**TASK DIRECTIONS:** An exact transcription of the records is required, minus any images.

DATA SUPPLIED section start

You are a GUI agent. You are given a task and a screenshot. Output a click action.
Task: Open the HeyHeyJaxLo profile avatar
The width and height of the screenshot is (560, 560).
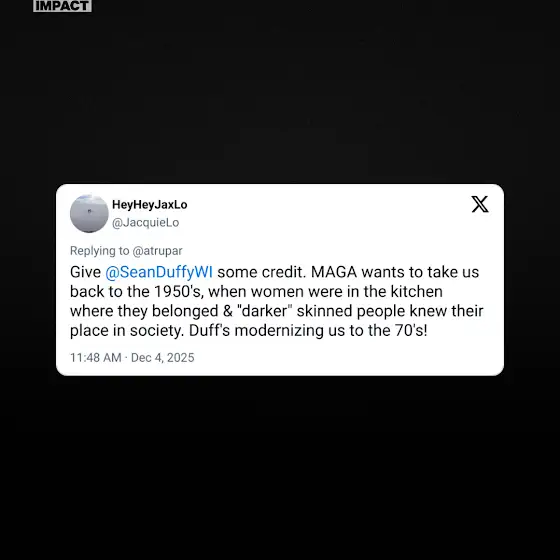point(89,214)
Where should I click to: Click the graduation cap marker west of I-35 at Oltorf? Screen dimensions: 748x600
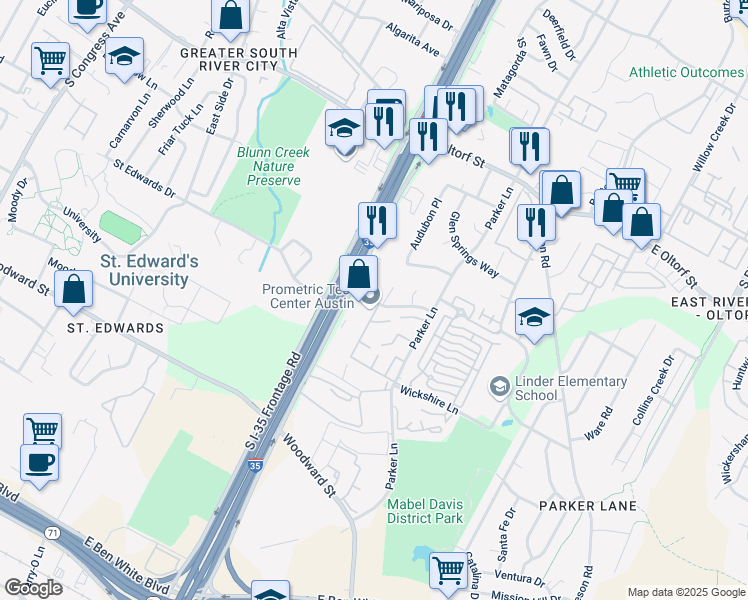tap(344, 131)
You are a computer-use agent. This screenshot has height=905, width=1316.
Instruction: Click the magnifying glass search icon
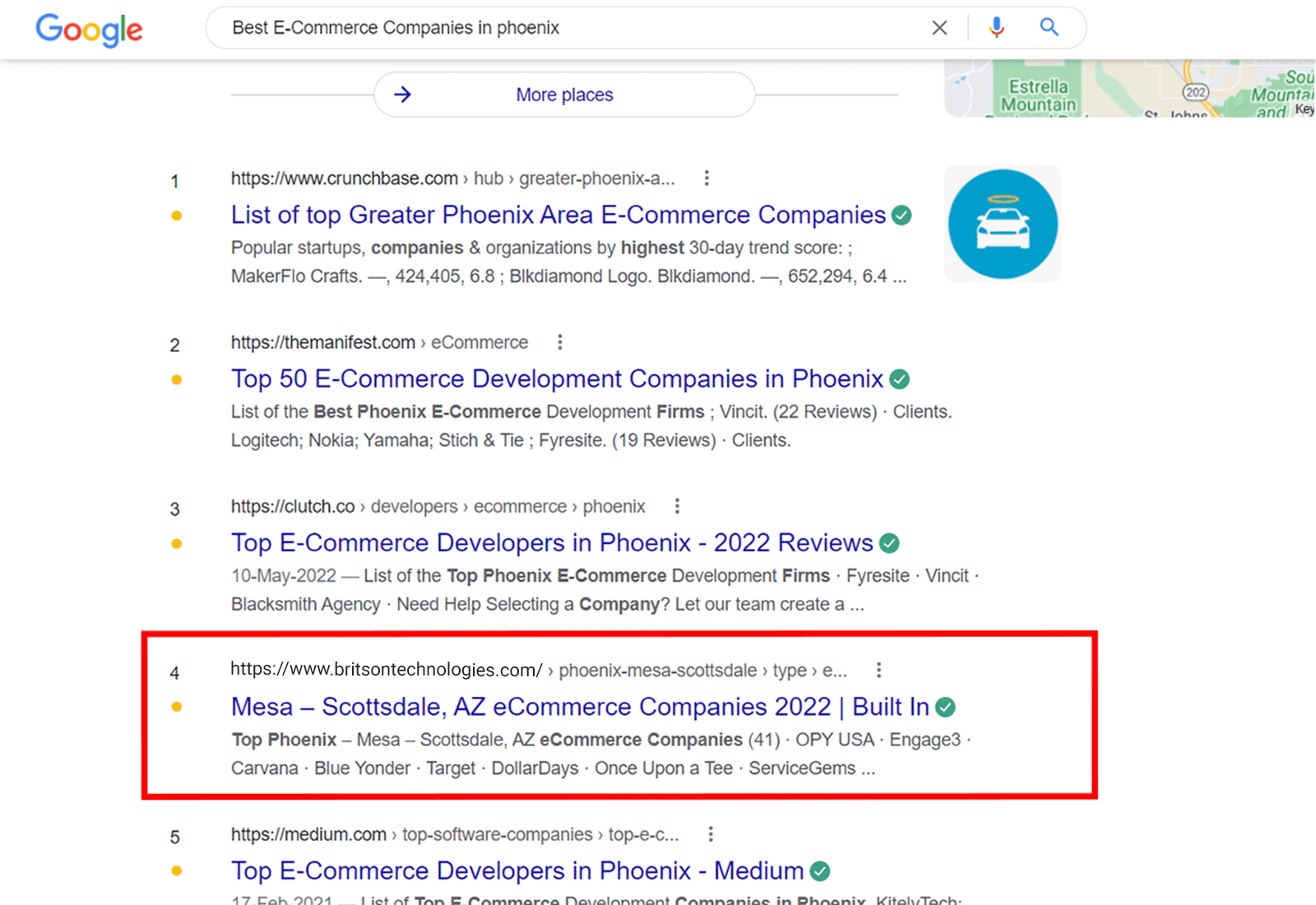[1049, 28]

DATA SUPPLIED section end

**EXERCISE SOLUTION:**
You are a GUI agent. You are given a task and a screenshot. Output a click action.
Task: Open the HeyHeyJaxLo profile avatar
The width and height of the screenshot is (560, 560).
point(89,214)
Where should I click to: Click the graduation cap marker west of I-35 at Oltorf? Screen dimensions: 748x600
tap(344, 131)
You are a computer-use agent. This screenshot has height=905, width=1316.
Instruction: Click the magnifying glass search icon
[1049, 28]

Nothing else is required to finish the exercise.